### AUFGABEN
a – Nenne alle Jahreszahlen, die im Auszug vorkommen, in der Reihenfolge ihres Auftretens.
b – Prüfe anhand des Auszugs, ob diese Aussagen zutreffen: (i) Hinter den Anlegern liegen sechs Jahre Aktienhausse. (ii) Unter den Marktteilnehmern herrscht derzeit große Euphorie. (iii) Im Auszug soll geklärt werden, wann ein Crash kommt.
c – Schreib den Abschnitt des Auszugs von „Mittwoch, 15. April“ bis „Krisenmodus umschalten sollte?“ wortgetreu ab.

### AUSZUG
########################################

Mittwoch, 15. April 2015

Teil 1 - Wie verhalte ich mich als Anleger in Krisenzeiten?

Es liegen mittlerweile sechs Jahre Aktienhausse hinter uns, die nur kurzzeitig - im Jahr 2011 - unterbrochen wurde. Erstaunlicherweise herrscht bei den Marktteilnehmern jedoch keine Euphorie - wie zum Beispiel 1999 und 2000 - sondern ziemlich viel Skepsis und Furcht vor. So gibt es aktuell eine Menge Leute, die nun das Endes der positiven Aktienzeit oder gar einen Crash prognostizieren.
Aber die Frage, wann ein Crash oder ein Bärenmarkt kommt, soll hier nicht das Thema sein. Sondern wie sollte man sich als Anleger verhalten, wenn der Kapitalmarkt wirklich einmal in den Krisenmodus umschalten sollte?

########################################

### ANGEZEIGTE DATEN
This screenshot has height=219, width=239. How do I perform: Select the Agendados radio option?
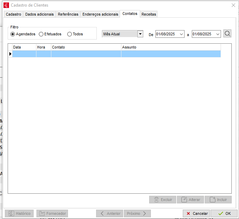[13, 34]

########################################

### ANTWORTEN JE AUFGABE
a – 2015, 2011, 1999, 2000

b –
(i) Ja: „Es liegen mittlerweile sechs Jahre Aktienhausse hinter uns“
(ii) Nein: „Erstaunlicherweise herrscht bei den Marktteilnehmern jedoch keine Euphorie“
(iii) Nein: „Aber die Frage, wann ein Crash oder ein Bärenmarkt kommt, soll hier nicht das Thema sein.“

c –
Mittwoch, 15. April 2015

Teil 1 - Wie verhalte ich mich als Anleger in Krisenzeiten?

Es liegen mittlerweile sechs Jahre Aktienhausse hinter uns, die nur kurzzeitig - im Jahr 2011 - unterbrochen wurde. Erstaunlicherweise herrscht bei den Marktteilnehmern jedoch keine Euphorie - wie zum Beispiel 1999 und 2000 - sondern ziemlich viel Skepsis und Furcht vor. So gibt es aktuell eine Menge Leute, die nun das Endes der positiven Aktienzeit oder gar einen Crash prognostizieren.
Aber die Frage, wann ein Crash oder ein Bärenmarkt kommt, soll hier nicht das Thema sein. Sondern wie sollte man sich als Anleger verhalten, wenn der Kapitalmarkt wirklich einmal in den Krisenmodus umschalten sollte?